----- Selected passage
There are an enormous number of general empirical propositions that count as certain for us. One such is that if someone’s arm is cut off it will not grow again (L Wittgenstein, On Certainty)

There were nine of them to begin with. Children, that is. Ten, if you count poor Dora, dead before she began. There were seven grand pianos. (Fewer pianos than pianists to play them). Five girls and five boys, each golden. Each enchanted. Four of them doomed. Five, if you count that arm that will not grow again.

Dora, as you already know, died at birth (1876 -1876). There is little that can be said. Her musical talents, her ear for chords, her wit or beauteous temperament, her kindness or cruelty, remain unknown.

Hans (1877-1902), the oldest of the boys, went to America and disappeared at sea. The first word he ever spoke was, they say, ‘Oedipus’. Once, when walking in the park with his sister Hermine, he had tried to imagine a pavilion made of diamonds, but could only imagine it in miniature. ‘I cannot continue,’ he said. ‘I cannot imagine my diamond pavilion any bigger than this. Can you?’

‘Of course,’ Hermine answered, ‘what is the problem?’

‘Well,’ Hans replied, ‘there is no money left to buy any more diamonds.’

He went canoeing in Chesapeake Bay and was never seen again. Or he went on a boat. Or there was a gun. It took a year for the family to accept that he had died. That he was never coming home.

Rudi (born in 1881) was 22 years old when he went to a bar in Berlin and asked the pianist to play Verlassen, verlassen, verlassen bin ich. Imagine him in the modern ballet version of the family’s life, in black tights, gleaming like leather, shirtless and effete. Camp as a row of tents, he gestures towards his lover’s grave and drinks his milk and cyanide. (Did I mention that Hans, too, was queer? Well, what did you expect?)

Kurt (1878-1918), an officer, spent most of the war in Göding, where:

to the far-off colourless sky there ran long empty boulevards lined by large poplars, rising so disproportionately large and sad, but for all that I have often have a feeling of unutterable, asphyxiating solitude …

The oldest of Kurt’s sisters, Hermine, (who had once written that there was no depth to his character, “but since you don’t expect to find any, you don’t miss it either”) wrote that he ‘fell’ on 27th September, but the date is unclear. He died (according to the family’s correspondence) in either September, October or November. The troops under his command deserted him. He stood alone at the Italian front and shot himself. A clean, swift death.

(There are others: Gretl’s husband, Jerome, who shot himself in the head with a rifle. Helene who died of cancer, Helene’s daughter of cancer, Helene’s son of polio. It goes on and on and on …).
----------
----- Listed entries
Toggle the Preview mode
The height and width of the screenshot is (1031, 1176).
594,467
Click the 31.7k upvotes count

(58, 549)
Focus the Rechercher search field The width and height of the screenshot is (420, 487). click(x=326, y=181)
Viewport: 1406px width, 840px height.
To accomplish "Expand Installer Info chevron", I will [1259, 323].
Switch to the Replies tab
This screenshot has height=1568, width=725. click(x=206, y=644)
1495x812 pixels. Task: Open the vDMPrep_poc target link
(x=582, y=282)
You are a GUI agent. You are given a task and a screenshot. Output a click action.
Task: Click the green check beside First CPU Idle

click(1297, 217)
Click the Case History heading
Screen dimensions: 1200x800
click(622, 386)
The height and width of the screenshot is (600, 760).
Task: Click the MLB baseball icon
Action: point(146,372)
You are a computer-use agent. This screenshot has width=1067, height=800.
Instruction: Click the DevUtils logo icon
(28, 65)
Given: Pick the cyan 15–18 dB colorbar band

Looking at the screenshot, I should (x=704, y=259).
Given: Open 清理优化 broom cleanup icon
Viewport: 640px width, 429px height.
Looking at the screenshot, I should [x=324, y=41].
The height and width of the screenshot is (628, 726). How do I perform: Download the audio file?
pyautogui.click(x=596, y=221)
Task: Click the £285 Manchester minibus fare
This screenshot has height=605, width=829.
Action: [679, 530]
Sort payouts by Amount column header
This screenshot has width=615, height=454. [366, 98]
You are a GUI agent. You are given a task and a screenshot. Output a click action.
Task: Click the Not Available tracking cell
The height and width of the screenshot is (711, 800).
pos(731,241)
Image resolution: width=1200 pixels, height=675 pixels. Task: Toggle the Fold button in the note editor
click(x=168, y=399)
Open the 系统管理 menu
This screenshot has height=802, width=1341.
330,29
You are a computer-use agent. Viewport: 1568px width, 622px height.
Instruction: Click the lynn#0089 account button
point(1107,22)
----------
According to the passage about the family's children, where did Kurt spend most of the war?

- [Your response]
In Göding.